タテフ修道院 アルメニアの風景

タテフ修道院 アルメニアの風景タテフ修道院 アルメニアの風景

アルメニアの首都エレバンから車で約4時間、アルメニア南部のシュニク地方の町ゴリスから20分ほどのタテフ村にある修道院が、秘境の地にある修道院として知る人ぞ知る「タテフ修道院(Tatev Monastery)」。現在は世界最長クラスのロープウェーが完成したことでアクセスは容易になったものの、このような場所にあることに驚きを隠せないようなロケーションに立つ修道院だ。

その歴史は古く9世紀に最初の建物が建てられたといわれ、その後幾度もの破壊や修復を経て、17世紀頃に現在のような建物になったといわれる。往時には1000人を越える修道士や職人などがおり、キリスト教関連の教育はもちろん、科学や哲学などの教育も行われた、中世のアルメニアの大学的な存在、重要な位置を占める教育機関であったともいう。

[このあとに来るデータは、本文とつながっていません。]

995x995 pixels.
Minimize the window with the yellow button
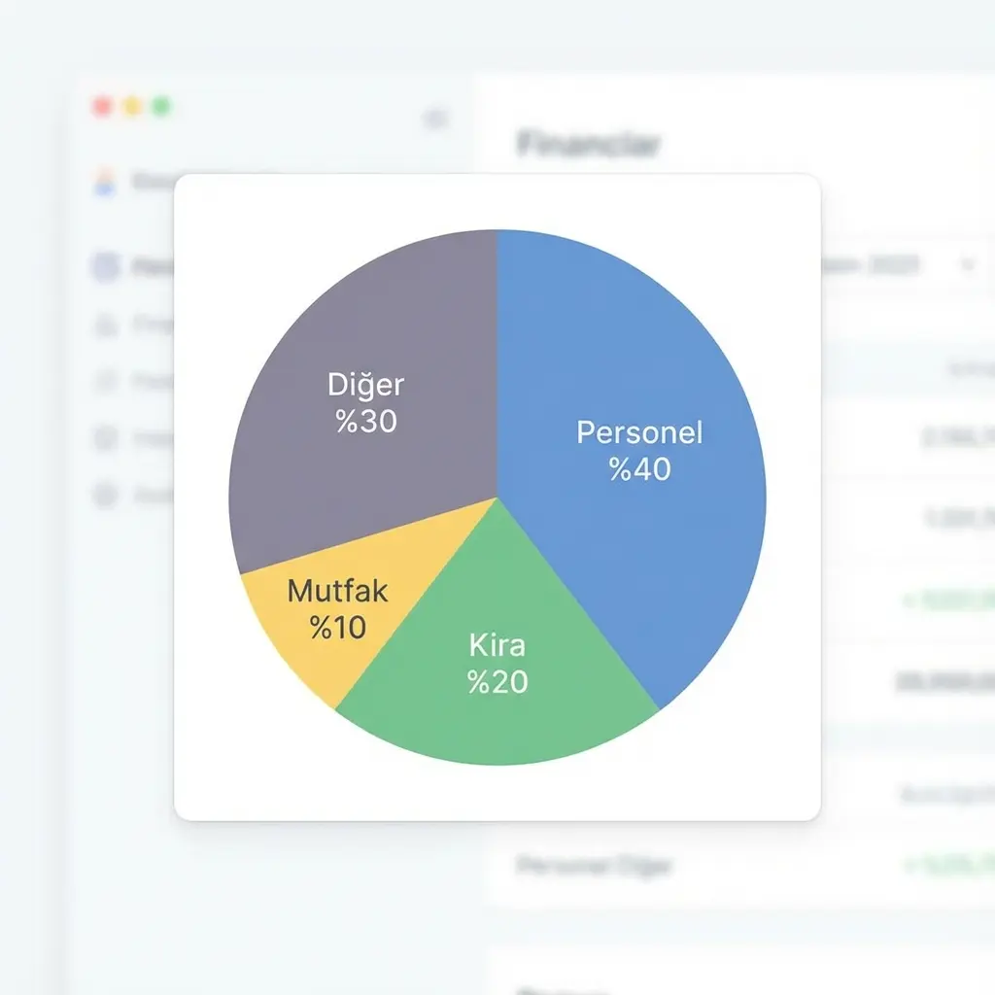[132, 107]
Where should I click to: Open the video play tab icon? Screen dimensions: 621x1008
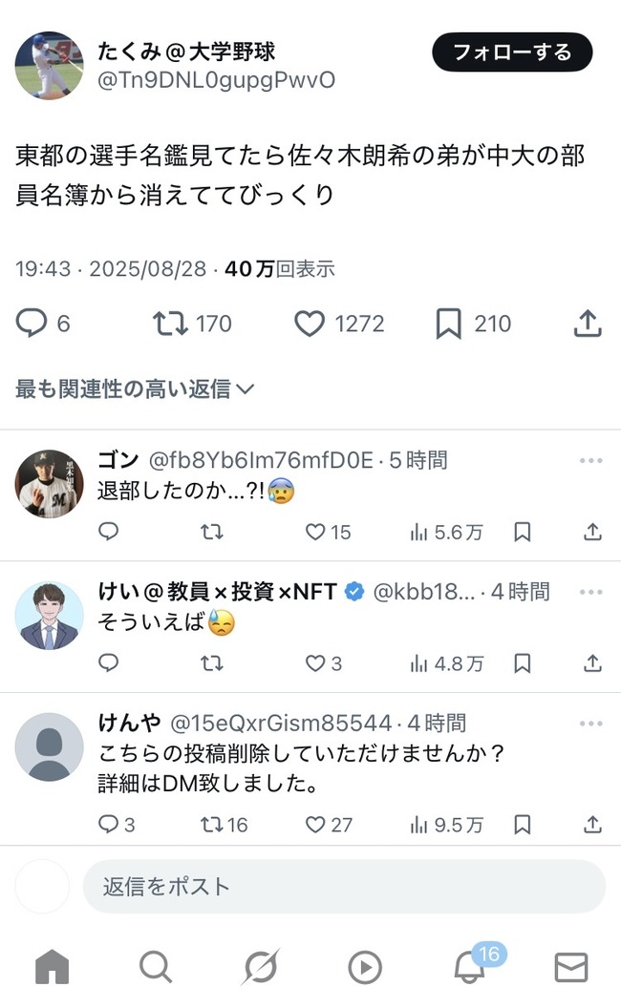point(365,967)
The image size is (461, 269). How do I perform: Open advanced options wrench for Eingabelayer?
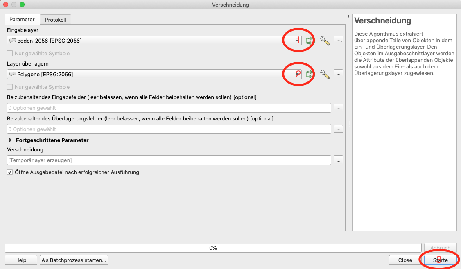pos(325,40)
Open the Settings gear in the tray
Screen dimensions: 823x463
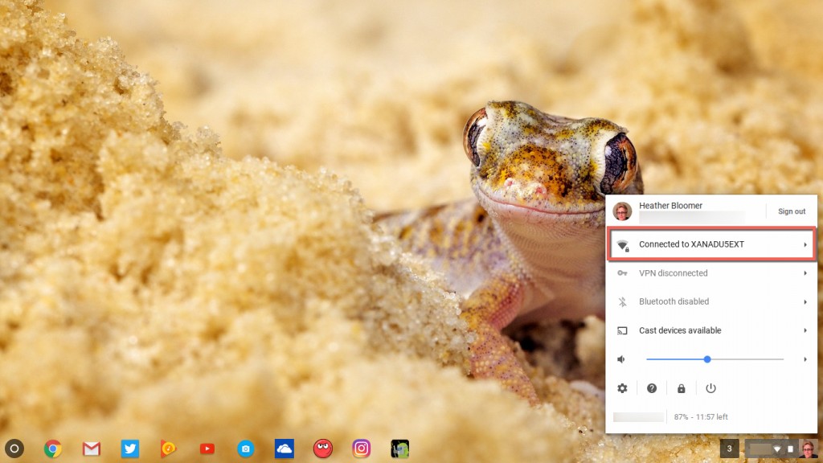click(621, 388)
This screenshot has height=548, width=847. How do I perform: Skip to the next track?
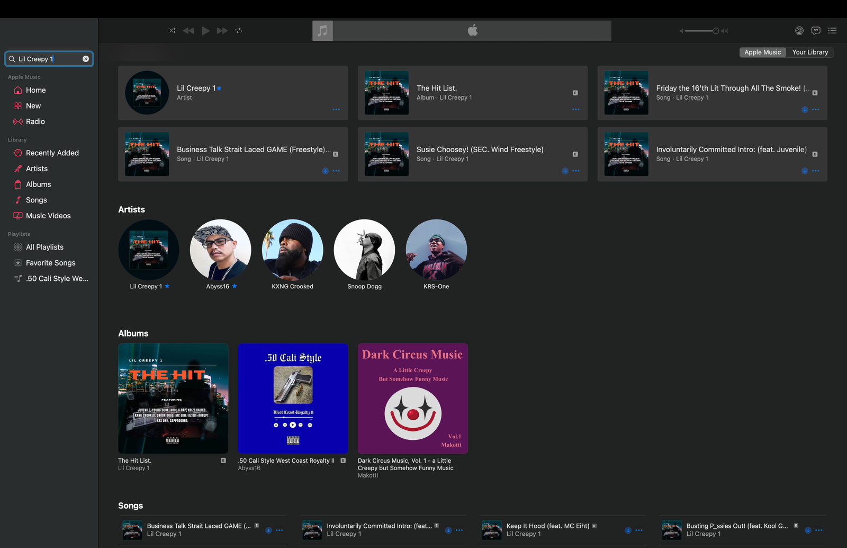click(x=222, y=31)
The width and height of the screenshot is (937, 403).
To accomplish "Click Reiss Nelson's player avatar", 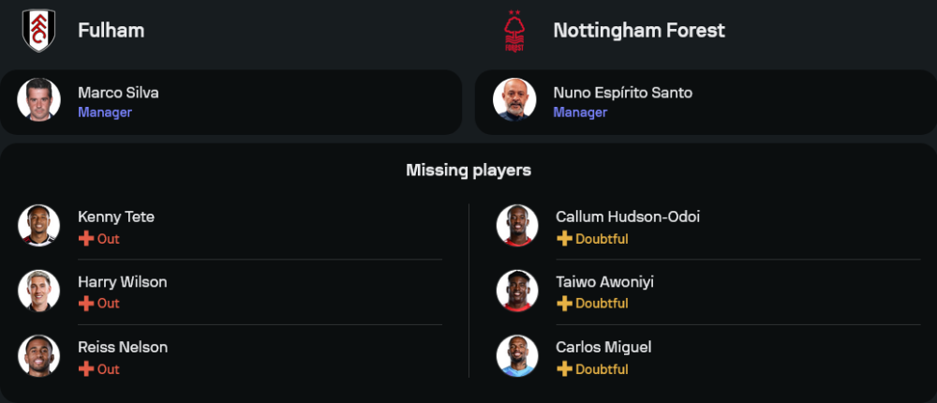I will [x=39, y=356].
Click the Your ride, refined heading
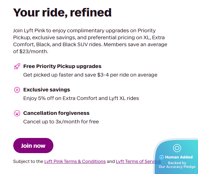Image resolution: width=198 pixels, height=174 pixels. click(62, 13)
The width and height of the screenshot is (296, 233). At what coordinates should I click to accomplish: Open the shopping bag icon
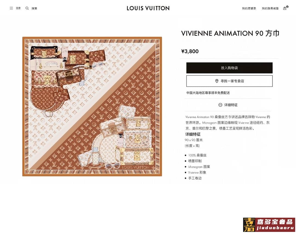(x=285, y=8)
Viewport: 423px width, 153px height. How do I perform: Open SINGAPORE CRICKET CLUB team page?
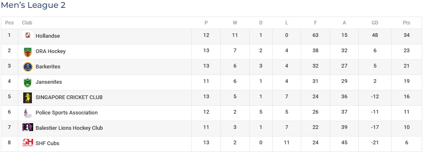[69, 97]
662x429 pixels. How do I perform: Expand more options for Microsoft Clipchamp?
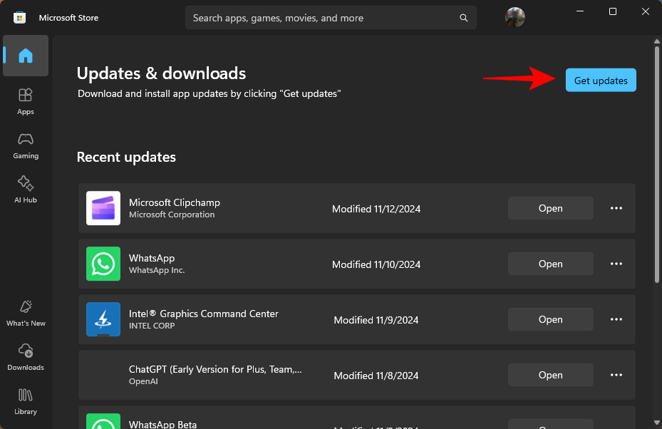(616, 208)
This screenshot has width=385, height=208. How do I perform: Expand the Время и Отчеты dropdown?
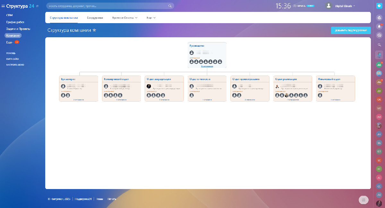[125, 18]
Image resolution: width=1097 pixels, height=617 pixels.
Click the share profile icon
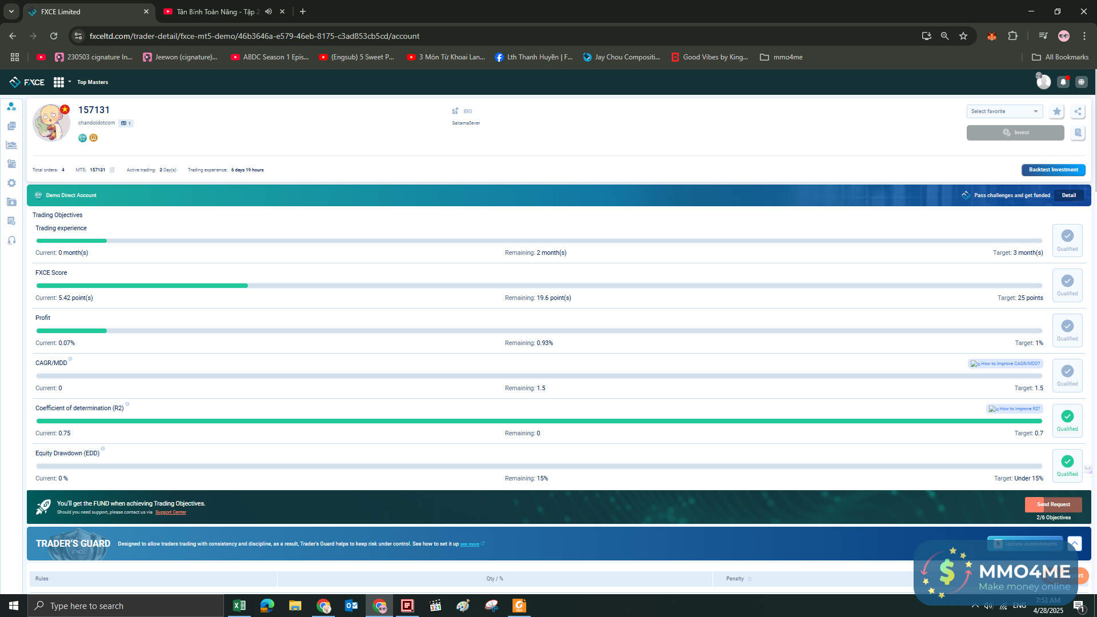[x=1078, y=111]
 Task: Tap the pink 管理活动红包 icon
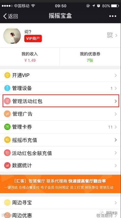7,101
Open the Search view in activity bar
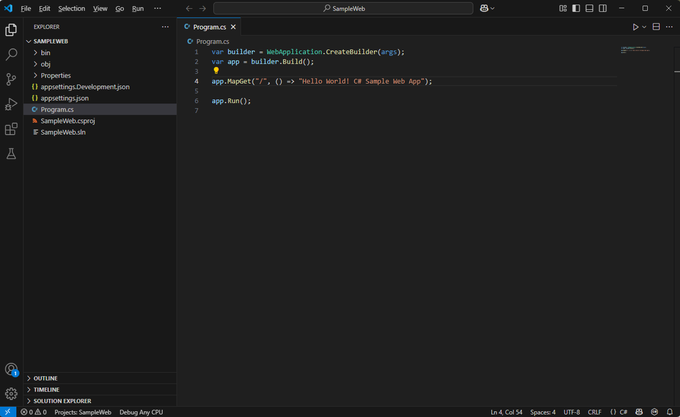This screenshot has height=417, width=680. [x=11, y=54]
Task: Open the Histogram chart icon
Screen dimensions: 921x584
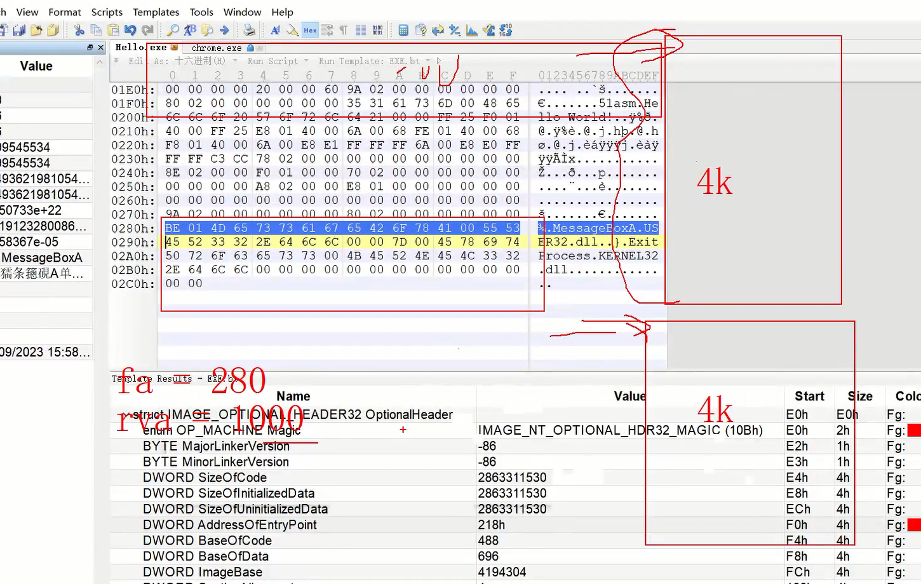Action: 472,30
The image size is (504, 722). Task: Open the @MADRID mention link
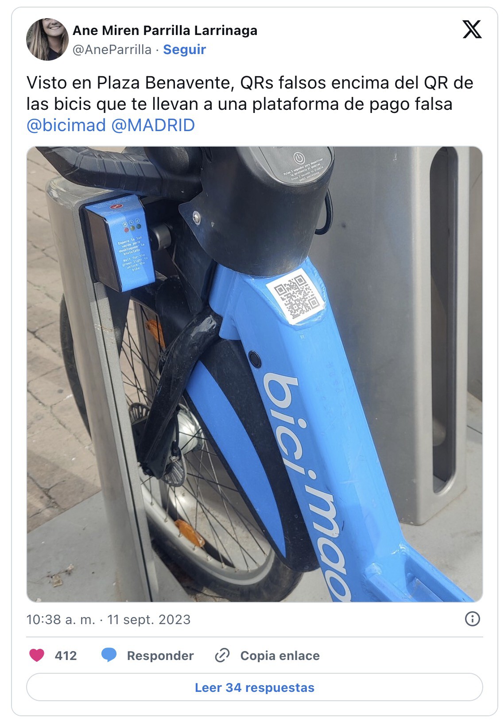(x=153, y=125)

アルメニアは世界で最初にキリスト教を国教にした国で、国内には幾つもの歴史ある教会や修道院が点在する。山奥にあるこの修道院もそれらの一つ。美しいロケーションもさることながら、このような地に立つ建物と、その長い歴史に思いを馳せるだけでもこのタテフ修道院に足を運ぶ価値があるだろう。世界の辺境地に立つ建物のどれにも当てはまる事ではあるが、困難をものともせず、人々が力を合わせて作り上げた建築物の存在感と美しさは、訪れる者をひきつけてやまない力を持っている。